=== Supplied material ===

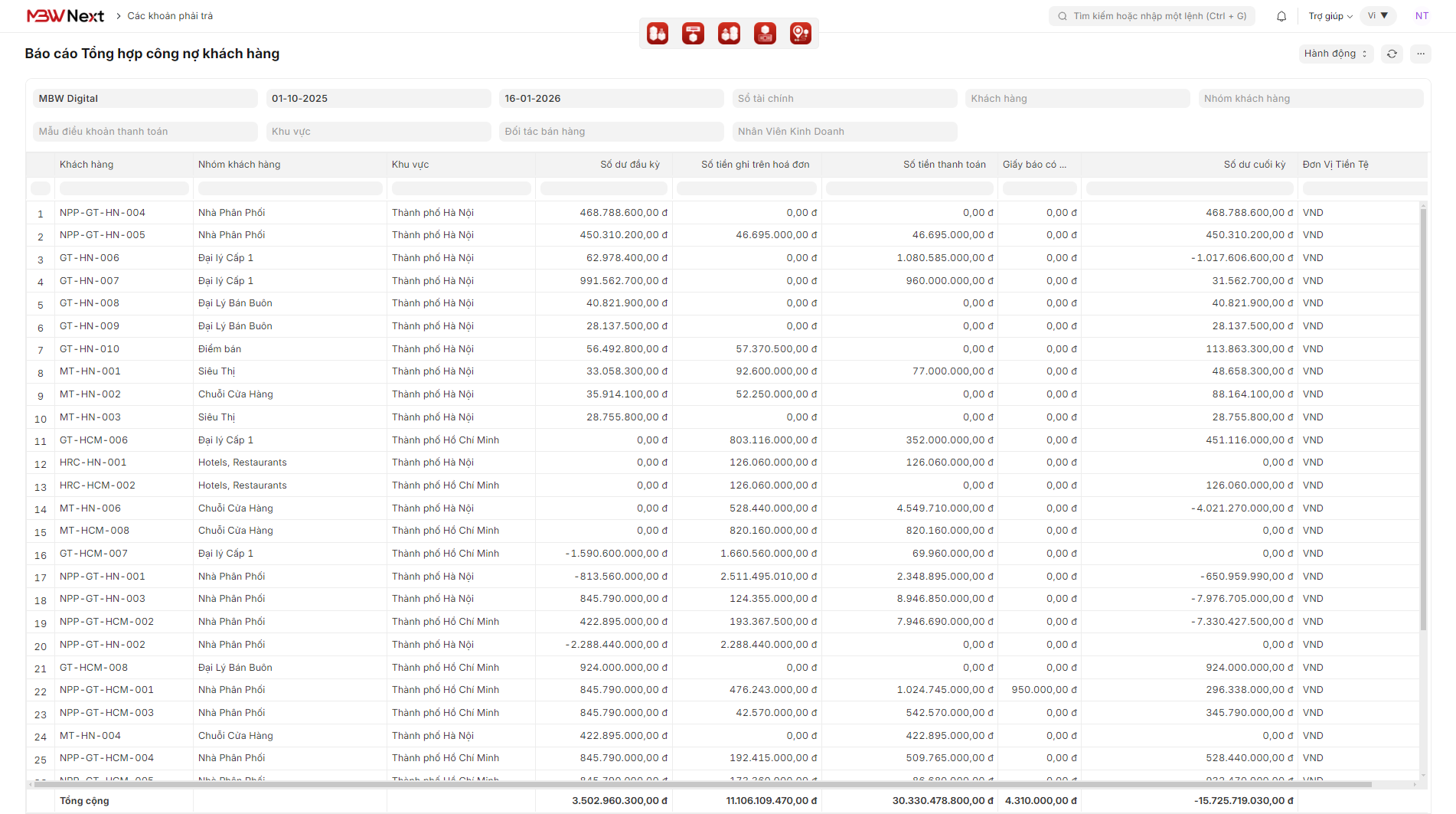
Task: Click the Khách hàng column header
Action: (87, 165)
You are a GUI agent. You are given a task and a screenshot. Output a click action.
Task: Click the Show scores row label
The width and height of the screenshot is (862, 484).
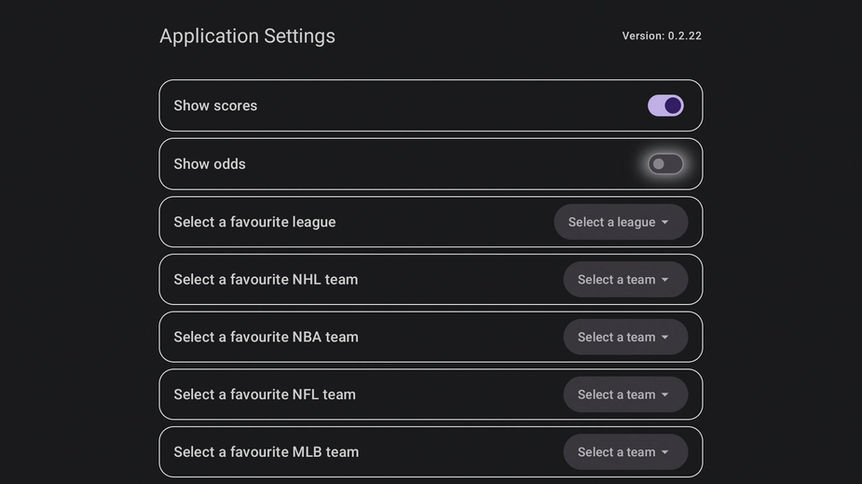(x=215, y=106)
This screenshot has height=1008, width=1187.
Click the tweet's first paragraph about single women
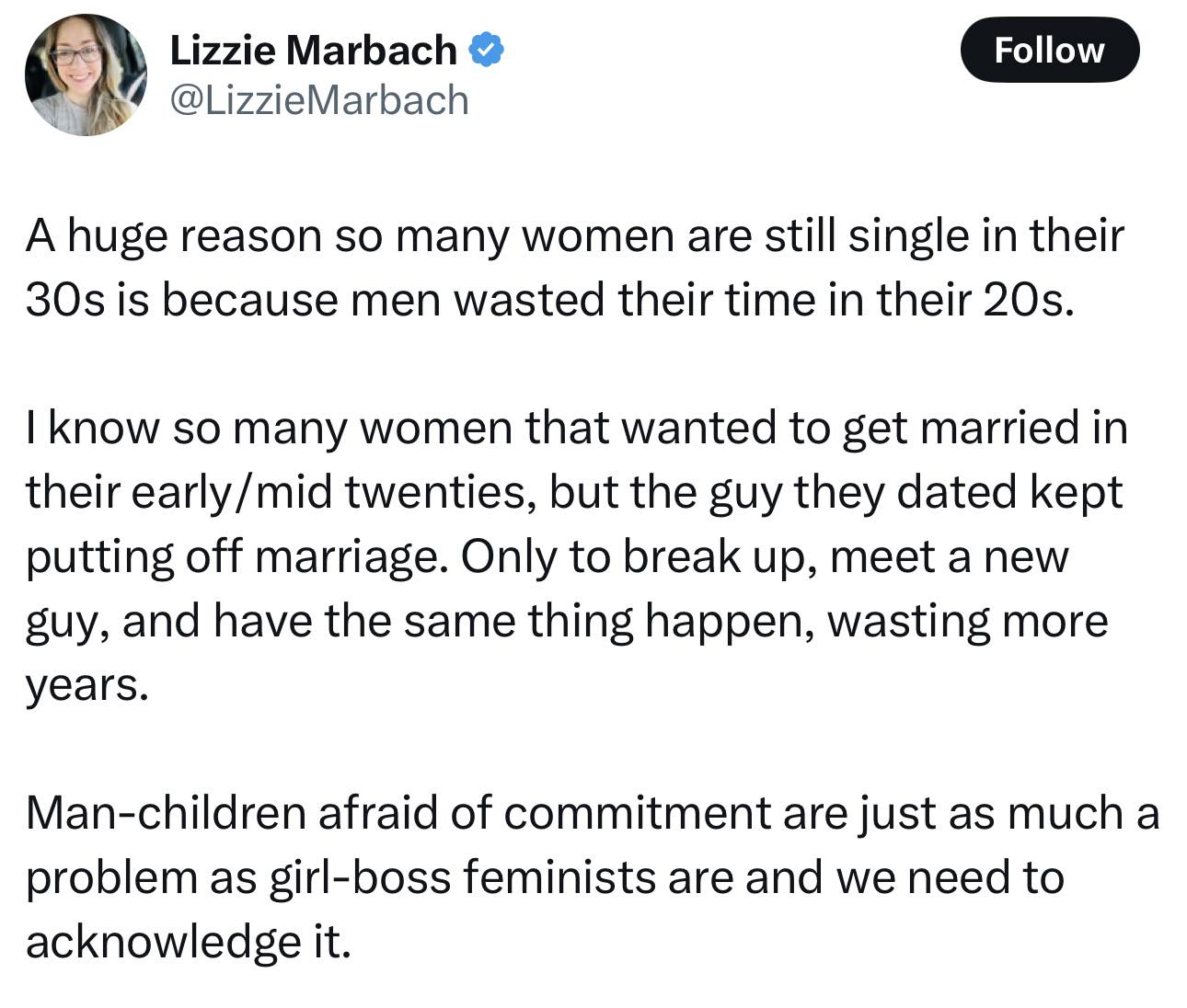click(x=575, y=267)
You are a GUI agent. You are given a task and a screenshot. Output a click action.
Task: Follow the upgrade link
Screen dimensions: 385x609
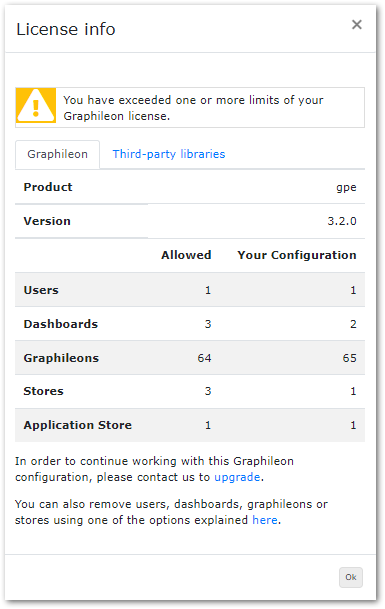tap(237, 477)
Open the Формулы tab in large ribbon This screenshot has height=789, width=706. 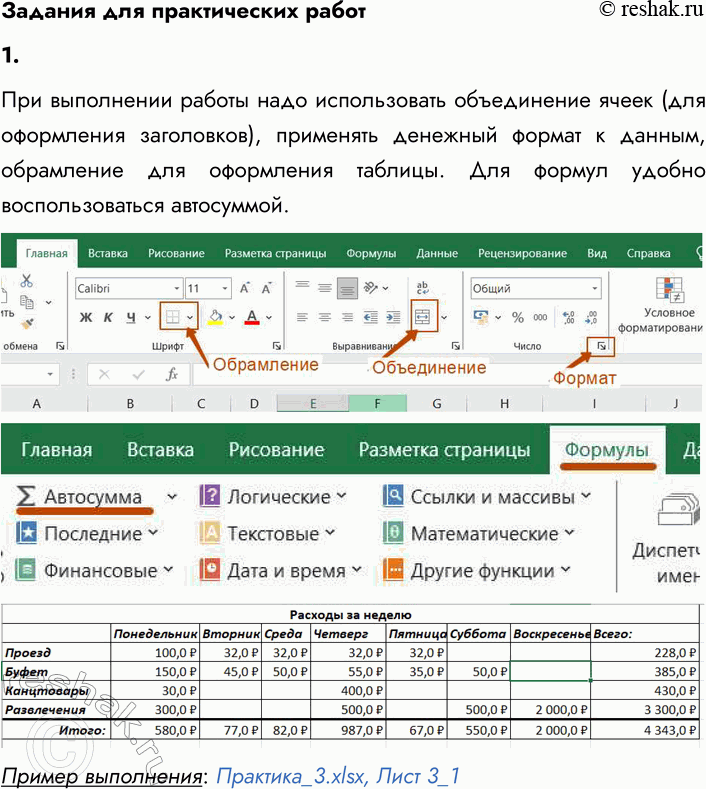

===

Work item: When you reach the line containing "Task: Click the Show scores row label" in the records above, write out that line and every line after it through the end, exactly, but omit the pictures.

Exercise answer:
Task: Click the Show scores row label
The width and height of the screenshot is (862, 484).
(x=215, y=106)
This screenshot has height=1008, width=1187.
Click the tweet's first paragraph about single women
click(x=575, y=267)
You are a GUI agent. You are given a task and a screenshot. Output a click action.
Task: Follow the upgrade link
Screen dimensions: 385x609
tap(237, 477)
Open the Формулы tab in large ribbon This screenshot has height=789, width=706. 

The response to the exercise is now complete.